• **Task statement**
The lines to repeat are those below from the one containing "Switch to the ข่าว" down to the one containing "The height and width of the screenshot is (348, 514).", both included; reproduce them exactly and nothing else.

Stored data entries:

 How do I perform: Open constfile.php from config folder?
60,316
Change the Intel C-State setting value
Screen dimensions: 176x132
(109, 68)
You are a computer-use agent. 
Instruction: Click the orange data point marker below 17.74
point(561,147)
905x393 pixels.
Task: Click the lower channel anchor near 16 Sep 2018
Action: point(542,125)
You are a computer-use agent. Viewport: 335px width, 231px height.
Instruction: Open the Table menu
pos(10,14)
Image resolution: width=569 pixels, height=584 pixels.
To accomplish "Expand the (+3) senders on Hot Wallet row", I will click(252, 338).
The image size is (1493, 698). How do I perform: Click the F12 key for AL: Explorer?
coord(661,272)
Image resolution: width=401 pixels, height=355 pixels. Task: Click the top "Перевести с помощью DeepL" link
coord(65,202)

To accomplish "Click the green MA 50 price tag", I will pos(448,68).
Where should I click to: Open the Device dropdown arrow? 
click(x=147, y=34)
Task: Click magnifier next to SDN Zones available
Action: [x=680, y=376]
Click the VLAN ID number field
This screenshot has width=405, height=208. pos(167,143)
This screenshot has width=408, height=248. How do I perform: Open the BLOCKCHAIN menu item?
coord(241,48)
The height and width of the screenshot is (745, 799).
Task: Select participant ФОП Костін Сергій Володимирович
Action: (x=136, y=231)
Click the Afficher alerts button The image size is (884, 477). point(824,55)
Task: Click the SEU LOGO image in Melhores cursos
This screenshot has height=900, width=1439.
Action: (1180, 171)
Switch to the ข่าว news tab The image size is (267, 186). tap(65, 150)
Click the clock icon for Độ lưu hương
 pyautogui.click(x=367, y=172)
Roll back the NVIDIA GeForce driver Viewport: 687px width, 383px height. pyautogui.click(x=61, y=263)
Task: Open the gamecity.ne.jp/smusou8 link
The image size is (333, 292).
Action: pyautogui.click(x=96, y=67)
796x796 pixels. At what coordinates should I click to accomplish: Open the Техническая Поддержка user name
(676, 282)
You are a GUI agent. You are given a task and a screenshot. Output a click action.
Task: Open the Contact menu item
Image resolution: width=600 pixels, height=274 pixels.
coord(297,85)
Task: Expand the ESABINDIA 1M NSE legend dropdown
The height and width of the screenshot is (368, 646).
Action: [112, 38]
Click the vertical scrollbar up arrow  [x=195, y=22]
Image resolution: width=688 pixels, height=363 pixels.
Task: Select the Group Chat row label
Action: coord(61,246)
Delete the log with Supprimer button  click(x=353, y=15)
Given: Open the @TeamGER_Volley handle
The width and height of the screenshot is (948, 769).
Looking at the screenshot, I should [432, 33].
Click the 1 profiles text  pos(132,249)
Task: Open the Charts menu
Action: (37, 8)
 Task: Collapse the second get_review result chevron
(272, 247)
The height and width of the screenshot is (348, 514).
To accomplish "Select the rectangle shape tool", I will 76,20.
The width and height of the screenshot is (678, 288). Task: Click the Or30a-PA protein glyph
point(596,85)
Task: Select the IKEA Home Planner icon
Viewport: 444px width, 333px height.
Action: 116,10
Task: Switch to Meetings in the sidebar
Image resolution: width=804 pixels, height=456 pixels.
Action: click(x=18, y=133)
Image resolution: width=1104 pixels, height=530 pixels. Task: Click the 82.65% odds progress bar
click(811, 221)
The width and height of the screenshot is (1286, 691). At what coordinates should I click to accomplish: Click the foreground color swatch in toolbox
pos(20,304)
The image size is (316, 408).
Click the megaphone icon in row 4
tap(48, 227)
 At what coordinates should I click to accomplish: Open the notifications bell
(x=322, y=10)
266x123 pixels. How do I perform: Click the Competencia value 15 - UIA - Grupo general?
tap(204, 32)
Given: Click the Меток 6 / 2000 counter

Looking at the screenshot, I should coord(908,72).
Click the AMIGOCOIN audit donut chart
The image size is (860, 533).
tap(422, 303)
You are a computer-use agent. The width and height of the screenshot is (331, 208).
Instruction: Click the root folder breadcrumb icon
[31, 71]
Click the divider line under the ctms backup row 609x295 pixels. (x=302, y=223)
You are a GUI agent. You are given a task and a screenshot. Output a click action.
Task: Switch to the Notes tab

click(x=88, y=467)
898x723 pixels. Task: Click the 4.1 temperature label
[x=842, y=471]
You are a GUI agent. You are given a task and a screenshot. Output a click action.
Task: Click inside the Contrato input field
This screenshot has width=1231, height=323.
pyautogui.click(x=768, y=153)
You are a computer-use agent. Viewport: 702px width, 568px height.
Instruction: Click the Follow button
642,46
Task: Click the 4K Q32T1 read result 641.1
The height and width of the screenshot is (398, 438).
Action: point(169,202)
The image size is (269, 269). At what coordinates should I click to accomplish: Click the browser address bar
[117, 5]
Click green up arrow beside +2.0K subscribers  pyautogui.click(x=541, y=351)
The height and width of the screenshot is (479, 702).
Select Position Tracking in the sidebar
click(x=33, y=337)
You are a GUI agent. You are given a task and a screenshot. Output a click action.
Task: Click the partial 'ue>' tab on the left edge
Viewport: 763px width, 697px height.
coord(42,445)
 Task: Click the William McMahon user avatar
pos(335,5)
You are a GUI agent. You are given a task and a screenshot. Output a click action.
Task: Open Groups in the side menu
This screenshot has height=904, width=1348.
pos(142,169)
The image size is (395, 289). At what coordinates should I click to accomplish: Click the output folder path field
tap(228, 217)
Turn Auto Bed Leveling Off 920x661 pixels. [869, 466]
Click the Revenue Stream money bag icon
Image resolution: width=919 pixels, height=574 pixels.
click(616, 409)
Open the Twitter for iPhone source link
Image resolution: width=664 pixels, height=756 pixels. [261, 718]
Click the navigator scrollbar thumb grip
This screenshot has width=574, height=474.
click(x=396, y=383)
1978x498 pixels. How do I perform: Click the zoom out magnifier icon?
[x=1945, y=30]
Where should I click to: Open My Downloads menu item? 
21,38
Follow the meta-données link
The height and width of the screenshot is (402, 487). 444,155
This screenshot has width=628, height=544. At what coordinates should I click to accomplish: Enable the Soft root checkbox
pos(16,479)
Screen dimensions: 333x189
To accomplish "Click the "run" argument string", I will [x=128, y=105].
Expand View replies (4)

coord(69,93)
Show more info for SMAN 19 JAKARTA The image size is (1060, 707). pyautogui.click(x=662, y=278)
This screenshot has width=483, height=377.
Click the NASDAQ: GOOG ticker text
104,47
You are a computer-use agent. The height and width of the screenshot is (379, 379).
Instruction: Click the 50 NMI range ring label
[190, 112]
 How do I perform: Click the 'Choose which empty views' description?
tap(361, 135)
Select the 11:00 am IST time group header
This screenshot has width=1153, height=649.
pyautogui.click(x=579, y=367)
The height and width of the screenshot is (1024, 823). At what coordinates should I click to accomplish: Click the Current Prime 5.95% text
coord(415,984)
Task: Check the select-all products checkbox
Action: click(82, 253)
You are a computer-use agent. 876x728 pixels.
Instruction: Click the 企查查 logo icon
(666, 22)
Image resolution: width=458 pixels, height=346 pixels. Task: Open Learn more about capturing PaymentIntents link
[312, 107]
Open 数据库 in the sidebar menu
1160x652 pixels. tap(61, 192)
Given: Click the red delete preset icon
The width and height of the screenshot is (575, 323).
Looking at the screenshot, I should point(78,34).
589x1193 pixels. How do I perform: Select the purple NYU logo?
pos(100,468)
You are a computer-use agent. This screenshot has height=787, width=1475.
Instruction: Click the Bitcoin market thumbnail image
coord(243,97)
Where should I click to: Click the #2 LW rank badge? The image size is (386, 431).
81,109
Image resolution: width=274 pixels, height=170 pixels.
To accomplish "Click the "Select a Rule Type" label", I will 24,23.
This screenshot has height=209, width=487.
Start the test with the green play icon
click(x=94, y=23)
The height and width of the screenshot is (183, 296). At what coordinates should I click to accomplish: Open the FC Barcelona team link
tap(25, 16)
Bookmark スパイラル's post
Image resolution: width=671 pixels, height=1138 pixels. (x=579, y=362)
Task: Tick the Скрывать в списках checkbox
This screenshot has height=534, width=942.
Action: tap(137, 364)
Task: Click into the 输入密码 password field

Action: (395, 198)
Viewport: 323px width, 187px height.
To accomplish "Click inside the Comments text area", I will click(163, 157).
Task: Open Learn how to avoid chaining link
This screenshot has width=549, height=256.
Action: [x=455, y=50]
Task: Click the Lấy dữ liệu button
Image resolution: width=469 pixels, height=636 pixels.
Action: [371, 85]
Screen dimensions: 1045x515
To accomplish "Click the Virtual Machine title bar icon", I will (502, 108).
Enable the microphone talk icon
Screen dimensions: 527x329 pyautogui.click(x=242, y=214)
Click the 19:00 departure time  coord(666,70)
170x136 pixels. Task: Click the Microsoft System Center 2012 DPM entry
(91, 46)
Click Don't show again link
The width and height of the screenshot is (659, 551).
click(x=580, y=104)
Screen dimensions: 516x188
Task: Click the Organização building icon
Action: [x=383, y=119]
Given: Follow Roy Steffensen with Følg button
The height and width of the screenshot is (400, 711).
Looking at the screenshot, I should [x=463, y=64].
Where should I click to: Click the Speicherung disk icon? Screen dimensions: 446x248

• **Answer below**
Switch to the ข่าว news tab The image size is (267, 186). tap(65, 150)
Click the clock icon for Độ lưu hương
 pyautogui.click(x=367, y=172)
Roll back the NVIDIA GeForce driver Viewport: 687px width, 383px height. pyautogui.click(x=61, y=263)
Task: Open the gamecity.ne.jp/smusou8 link
The image size is (333, 292).
Action: pyautogui.click(x=96, y=67)
796x796 pixels. At what coordinates should I click to accomplish: Open the Техническая Поддержка user name
(676, 282)
You are a GUI agent. You are given a task and a screenshot. Output a click action.
Task: Open the Contact menu item
Image resolution: width=600 pixels, height=274 pixels.
coord(297,85)
Task: Expand the ESABINDIA 1M NSE legend dropdown
The height and width of the screenshot is (368, 646).
Action: [112, 38]
Click the vertical scrollbar up arrow  [x=195, y=22]
Image resolution: width=688 pixels, height=363 pixels.
Task: Select the Group Chat row label
Action: coord(61,246)
Delete the log with Supprimer button  click(x=353, y=15)
Given: Open the @TeamGER_Volley handle
The width and height of the screenshot is (948, 769).
Looking at the screenshot, I should [432, 33].
Click the 1 profiles text  pos(132,249)
Task: Open the Charts menu
Action: (37, 8)
 Task: Collapse the second get_review result chevron
(272, 247)
The height and width of the screenshot is (348, 514).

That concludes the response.